There’s also opportunity for greater F&I sales per unit with this type of buyer. New car buyers are generally more receptive to F&I products.
“I’m telling every F&I manager to focus on selling aftermarket programs like Dent and Ding Protection, Tire & Wheel Coverage, or Super Polysteel protection to used car buyers,” he says. “The person sitting in front of them buying a used car has a high probability of being a traditional new car buyer.”
F&I Sales Trends
StoneEagle data through May also shows soaring F&I profits. The average F&I profit per vehicle sold in May 2021 was $400 higher per unit than in May 2019. The numbers keep rising too!
St. John notes StoneEagle dealers averaged $1,237 a car in January 2019. As of May 2021, the data shows that figure grew to $1,697 per car. The F&I products per purchase also increased. StoneEagle data shows that consumers now buy 1.49 products per vehicle, up from 1.23 in 2019. The top 20% of StoneEagle dealers sold 1.99 products per deal and averaged $2,341 per vehicle through April 2021.
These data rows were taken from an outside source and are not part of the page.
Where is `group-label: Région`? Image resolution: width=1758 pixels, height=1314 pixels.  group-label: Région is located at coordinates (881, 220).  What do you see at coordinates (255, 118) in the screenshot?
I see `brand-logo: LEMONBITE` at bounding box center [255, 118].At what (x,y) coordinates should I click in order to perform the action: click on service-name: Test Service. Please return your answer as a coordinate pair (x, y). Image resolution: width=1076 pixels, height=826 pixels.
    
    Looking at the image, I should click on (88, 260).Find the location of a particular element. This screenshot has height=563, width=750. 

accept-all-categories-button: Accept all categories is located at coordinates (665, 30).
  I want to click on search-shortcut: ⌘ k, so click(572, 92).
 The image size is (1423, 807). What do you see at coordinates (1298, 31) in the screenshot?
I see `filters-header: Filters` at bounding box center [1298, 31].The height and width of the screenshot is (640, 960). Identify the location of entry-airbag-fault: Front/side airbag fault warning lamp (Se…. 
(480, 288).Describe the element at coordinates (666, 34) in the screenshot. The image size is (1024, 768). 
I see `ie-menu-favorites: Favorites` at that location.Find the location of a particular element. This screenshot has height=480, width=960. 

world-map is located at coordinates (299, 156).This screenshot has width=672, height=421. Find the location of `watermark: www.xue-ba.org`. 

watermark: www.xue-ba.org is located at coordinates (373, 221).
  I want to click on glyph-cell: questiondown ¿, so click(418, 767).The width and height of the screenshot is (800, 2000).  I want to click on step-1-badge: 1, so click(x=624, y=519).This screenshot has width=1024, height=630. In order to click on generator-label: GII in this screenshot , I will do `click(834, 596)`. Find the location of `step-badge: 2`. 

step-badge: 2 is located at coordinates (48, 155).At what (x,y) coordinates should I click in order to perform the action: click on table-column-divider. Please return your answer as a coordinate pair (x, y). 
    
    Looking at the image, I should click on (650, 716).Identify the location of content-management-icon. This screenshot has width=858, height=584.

“Consumers purchase more available coverage options than in the past,” he says. “They have a lower risk tolerance than before the pandemic and want to be in a favorable position when the unexpected happens.”
Service contracts sales also have increased post COVID. StoneEagle data shows out of 4.5 million car deals, service contract penetration now averages 44%, compared to 38% in January 2019. St. John attributes the increase to a shift in how consumers view their vehicles. They now see service contracts for their high-tech automobiles as necessary as service contracts for their iPhones.
The number of consumers choosing gap coverage also increased. It went from 30% to 35% between March and April 2020 and hasn’t come back down, according to StoneEagle data.
“Gap coverage is a good indicator of risk tolerance,” St. John says. “If something happens to the vehicle, consumers are not on the hook for negative equity. Those with longer loans can mitigate their risk with gap coverage.”
St. John attributes enhanced F&I sales trends to beefed up training during the pandemic.
“Vehicle sales took a big dip during COVID, and dealerships realized they might not have as many opportunities to sell F&I products in the past,” he says. “To maximize profitability, they put a laser focus on improving the skill sets of F&I managers. F&I managers were more receptive to training and focused on improving.”
St. John says F&I managers saw F&I turns plummet from 75 or 80 a month to 40, and notes, “They had to get the best performance possible because every single one mattered.”
What it All Means
Some dealers believe the new F&I numbers are here to stay. St. John isn’t as sure. “There’s a part of me that thinks $1,700 per unit could be the new normal,” he says. “The other part of me thinks we’ll go back to rates that look more like January 2019 as the market cools off.”
What is certain is the days of dealers selling how they want to sell and customers coming along for the ride are over. Now dealers must tailor products and programs to customers and how they prefer to shop.
“We will see an evolution in F&I that is driven by consumers,” St. John says. “There is a real opportunity for F&I managers to use their performance data to evolve their role from an individual contributor to a leader inside the dealership.”
The data also allows dealerships to provide greater transparency to consumers. Today’s consumers expect to find pricing transparency for F&I products online. Dealerships that deliver pricing transparency become more profitable, according to St. John.
“The more transparent you are, the more you’ll profit,” he says. “When you give consumers valuable information and show you’re not trying to jerk them around, they become more likely to say ‘yes.’ The more they say ‘yes,’ the more profitable you become.”